Em seguida, o jogo voltou a cair no marasmo anterior. Isso, porque o São Paulo, sem Ganso, que, mesmo vez por outra, dá ao jogo aquele toque especial de classe e invenção, num passe, num drible, numa enfiada, e com três volantes sem a menor imaginação, pouca luz conferia à partida,
Por seu lado, o Audax, de audaz nada tem. O conceito de um time que toca a bola, desde de seu goleiro até o último atacante, a la Barça, é o que há de mais moderno, como gostam de dizer nossos doutos comentaristas, técnicos e jogadores. Mas, sua aplicação em campo pelo Audax chega a ser patética, em vários momentos. E não é a primeira vez que vejo goleiro e beques se confundirem com a bola em sua própria área, e o tique-taque, revestido de muita deslocação dos jogadores de linha, não ir além de simples troca de passes na zona intermediária do campo, sem qualquer objetividade ou sentido.

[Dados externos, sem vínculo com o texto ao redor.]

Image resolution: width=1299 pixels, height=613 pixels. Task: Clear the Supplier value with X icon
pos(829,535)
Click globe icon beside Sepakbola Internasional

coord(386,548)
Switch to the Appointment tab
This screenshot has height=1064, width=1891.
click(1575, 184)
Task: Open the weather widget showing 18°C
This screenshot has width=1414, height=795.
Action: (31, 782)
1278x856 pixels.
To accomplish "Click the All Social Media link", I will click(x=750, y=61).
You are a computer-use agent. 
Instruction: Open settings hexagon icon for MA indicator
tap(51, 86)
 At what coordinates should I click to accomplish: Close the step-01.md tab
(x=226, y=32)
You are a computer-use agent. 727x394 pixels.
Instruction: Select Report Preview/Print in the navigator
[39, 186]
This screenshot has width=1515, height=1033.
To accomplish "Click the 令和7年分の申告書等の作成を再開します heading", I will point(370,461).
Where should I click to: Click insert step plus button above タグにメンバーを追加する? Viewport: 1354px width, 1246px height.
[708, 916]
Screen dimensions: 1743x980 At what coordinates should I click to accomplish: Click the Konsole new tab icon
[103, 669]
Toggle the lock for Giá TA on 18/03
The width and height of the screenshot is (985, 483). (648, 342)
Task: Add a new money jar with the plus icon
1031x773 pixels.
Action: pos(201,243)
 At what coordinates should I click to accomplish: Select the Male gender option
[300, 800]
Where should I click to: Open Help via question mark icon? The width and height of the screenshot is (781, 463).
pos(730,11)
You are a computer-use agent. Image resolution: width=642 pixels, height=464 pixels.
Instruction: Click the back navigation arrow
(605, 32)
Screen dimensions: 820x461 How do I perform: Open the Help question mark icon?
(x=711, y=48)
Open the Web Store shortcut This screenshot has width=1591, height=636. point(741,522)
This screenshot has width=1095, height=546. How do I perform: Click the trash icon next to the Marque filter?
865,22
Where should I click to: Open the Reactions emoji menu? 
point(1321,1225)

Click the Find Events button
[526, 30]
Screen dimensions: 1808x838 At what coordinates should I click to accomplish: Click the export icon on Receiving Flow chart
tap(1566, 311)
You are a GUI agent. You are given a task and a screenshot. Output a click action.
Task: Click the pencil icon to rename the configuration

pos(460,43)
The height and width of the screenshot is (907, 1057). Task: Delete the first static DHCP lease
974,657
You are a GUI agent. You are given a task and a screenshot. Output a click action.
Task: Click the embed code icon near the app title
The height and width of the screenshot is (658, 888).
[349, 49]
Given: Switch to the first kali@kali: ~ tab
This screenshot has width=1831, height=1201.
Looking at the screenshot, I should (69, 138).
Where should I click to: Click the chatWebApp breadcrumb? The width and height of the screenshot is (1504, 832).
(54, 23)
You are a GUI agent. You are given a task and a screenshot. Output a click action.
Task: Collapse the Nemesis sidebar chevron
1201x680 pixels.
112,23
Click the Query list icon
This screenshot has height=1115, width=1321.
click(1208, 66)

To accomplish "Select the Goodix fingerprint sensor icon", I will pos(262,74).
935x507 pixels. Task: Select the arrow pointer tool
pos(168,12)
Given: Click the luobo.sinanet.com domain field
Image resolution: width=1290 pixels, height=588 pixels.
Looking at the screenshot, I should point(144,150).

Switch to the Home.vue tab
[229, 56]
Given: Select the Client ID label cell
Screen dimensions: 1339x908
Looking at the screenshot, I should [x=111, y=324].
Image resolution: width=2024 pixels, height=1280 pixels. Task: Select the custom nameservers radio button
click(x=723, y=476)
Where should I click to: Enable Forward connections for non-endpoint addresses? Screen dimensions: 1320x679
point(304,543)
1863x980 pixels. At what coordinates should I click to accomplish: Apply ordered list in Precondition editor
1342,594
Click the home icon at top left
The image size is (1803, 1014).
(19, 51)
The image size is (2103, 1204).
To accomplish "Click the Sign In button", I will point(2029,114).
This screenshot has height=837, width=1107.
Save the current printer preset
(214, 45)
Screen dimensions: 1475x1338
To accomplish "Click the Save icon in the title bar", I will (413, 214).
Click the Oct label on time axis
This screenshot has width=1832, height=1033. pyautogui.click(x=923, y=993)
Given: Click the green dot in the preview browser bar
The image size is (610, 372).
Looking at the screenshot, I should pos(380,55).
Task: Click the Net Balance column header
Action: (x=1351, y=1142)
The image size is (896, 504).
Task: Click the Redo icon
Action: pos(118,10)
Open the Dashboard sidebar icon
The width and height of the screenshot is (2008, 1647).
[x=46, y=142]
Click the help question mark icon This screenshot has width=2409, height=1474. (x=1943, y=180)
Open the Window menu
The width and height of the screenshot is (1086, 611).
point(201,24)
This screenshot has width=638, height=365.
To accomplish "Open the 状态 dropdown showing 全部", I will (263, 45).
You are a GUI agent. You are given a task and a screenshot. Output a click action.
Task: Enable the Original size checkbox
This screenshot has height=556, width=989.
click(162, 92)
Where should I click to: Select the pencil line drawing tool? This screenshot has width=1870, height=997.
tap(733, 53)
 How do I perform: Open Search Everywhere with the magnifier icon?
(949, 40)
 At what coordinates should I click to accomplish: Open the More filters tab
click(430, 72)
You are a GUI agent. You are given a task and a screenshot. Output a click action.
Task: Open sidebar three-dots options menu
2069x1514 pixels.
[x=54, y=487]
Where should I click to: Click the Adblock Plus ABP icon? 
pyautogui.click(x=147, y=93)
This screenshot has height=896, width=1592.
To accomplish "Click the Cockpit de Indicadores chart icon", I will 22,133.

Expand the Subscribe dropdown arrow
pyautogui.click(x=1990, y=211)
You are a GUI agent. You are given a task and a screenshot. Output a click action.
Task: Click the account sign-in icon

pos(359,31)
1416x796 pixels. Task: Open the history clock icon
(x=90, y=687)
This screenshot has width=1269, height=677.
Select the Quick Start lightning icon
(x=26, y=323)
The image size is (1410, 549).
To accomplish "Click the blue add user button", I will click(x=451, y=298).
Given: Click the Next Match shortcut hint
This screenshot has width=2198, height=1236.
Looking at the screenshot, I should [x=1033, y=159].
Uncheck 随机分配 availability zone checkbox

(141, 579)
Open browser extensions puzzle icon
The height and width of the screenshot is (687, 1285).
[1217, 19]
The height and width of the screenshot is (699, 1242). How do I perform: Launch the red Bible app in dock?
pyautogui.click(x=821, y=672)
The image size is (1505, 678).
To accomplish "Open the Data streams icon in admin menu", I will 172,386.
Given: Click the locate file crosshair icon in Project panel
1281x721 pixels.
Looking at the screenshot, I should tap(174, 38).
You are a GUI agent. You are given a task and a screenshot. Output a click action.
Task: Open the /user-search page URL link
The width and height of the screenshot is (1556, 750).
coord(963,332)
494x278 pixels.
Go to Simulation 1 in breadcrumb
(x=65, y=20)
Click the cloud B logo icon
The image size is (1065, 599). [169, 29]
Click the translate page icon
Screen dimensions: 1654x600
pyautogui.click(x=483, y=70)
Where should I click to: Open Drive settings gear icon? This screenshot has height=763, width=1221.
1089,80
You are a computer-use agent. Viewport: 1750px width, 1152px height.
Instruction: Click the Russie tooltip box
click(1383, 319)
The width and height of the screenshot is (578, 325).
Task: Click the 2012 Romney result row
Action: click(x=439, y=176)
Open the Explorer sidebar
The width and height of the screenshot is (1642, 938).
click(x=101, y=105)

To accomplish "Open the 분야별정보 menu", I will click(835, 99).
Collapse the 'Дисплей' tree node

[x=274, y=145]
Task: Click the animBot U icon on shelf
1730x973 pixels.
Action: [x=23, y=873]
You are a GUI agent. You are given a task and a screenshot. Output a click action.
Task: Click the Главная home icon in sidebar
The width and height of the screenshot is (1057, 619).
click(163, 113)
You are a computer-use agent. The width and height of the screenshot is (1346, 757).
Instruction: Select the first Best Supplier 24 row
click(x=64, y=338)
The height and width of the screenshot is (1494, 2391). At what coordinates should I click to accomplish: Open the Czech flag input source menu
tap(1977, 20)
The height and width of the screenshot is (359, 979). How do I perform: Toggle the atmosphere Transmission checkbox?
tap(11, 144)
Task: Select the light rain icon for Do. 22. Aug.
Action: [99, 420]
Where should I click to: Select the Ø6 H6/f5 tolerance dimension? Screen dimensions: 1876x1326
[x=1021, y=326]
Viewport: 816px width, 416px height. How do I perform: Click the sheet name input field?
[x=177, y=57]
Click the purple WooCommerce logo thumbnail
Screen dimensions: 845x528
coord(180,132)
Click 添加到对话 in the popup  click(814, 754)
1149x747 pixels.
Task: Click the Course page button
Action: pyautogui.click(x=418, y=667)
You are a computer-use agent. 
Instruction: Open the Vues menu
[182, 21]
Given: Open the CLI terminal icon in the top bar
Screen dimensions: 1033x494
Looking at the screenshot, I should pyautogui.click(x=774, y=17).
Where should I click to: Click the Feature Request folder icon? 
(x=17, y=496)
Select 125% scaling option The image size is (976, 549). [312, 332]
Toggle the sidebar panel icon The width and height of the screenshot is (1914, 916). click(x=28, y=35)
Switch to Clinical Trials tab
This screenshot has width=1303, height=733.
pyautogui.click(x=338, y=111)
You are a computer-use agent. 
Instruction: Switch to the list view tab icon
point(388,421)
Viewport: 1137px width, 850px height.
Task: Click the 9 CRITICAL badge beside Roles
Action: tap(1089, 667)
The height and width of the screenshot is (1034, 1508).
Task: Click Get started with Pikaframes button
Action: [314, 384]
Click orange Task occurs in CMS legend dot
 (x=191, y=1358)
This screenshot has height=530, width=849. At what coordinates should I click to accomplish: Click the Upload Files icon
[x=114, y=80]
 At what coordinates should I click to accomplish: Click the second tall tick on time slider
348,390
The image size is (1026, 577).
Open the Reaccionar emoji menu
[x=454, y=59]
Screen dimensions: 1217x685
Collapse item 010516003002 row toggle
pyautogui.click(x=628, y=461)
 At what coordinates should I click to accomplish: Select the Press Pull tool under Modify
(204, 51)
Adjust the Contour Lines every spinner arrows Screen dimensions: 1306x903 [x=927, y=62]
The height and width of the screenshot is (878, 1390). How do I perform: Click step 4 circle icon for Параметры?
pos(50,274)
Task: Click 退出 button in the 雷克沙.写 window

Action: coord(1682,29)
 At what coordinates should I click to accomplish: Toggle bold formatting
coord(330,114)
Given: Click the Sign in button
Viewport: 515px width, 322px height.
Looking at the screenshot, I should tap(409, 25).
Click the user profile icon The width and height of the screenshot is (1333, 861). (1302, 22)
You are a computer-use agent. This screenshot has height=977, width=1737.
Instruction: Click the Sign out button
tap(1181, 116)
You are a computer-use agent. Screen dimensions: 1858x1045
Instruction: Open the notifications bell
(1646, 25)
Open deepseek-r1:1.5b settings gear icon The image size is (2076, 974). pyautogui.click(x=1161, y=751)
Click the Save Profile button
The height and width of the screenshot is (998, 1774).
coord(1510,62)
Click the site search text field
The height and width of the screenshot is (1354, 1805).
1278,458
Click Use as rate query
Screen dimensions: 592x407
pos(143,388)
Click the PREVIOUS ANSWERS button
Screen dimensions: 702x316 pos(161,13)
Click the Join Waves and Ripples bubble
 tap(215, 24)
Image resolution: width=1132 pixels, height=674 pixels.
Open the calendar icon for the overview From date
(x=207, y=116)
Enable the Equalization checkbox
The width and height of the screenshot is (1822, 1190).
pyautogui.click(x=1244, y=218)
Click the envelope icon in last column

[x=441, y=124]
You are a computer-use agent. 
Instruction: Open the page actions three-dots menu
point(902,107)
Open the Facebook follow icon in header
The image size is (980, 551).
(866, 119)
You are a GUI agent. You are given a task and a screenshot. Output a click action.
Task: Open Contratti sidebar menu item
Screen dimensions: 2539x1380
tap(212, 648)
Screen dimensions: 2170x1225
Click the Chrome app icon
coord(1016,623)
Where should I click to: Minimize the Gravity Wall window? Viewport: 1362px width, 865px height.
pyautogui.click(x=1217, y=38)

Disso se aproveitou o São Paulo pra disparar mais dois contragolpes no segundo tempo e estabelecer a goleada por 4 a 0 no placar, novamente com Pato e Michel Bastos.
Bom, para sacudir um pouco as cinzas da derrota para o Corinthians. Mas quase nada para incendiar a imaginação do torcedor para o jogo de quarta-feira, contra o Danúbio, pela Libertadores, embora esse time uruguaio que vi diante do San Lorenzo não é de meter medo em ninguém.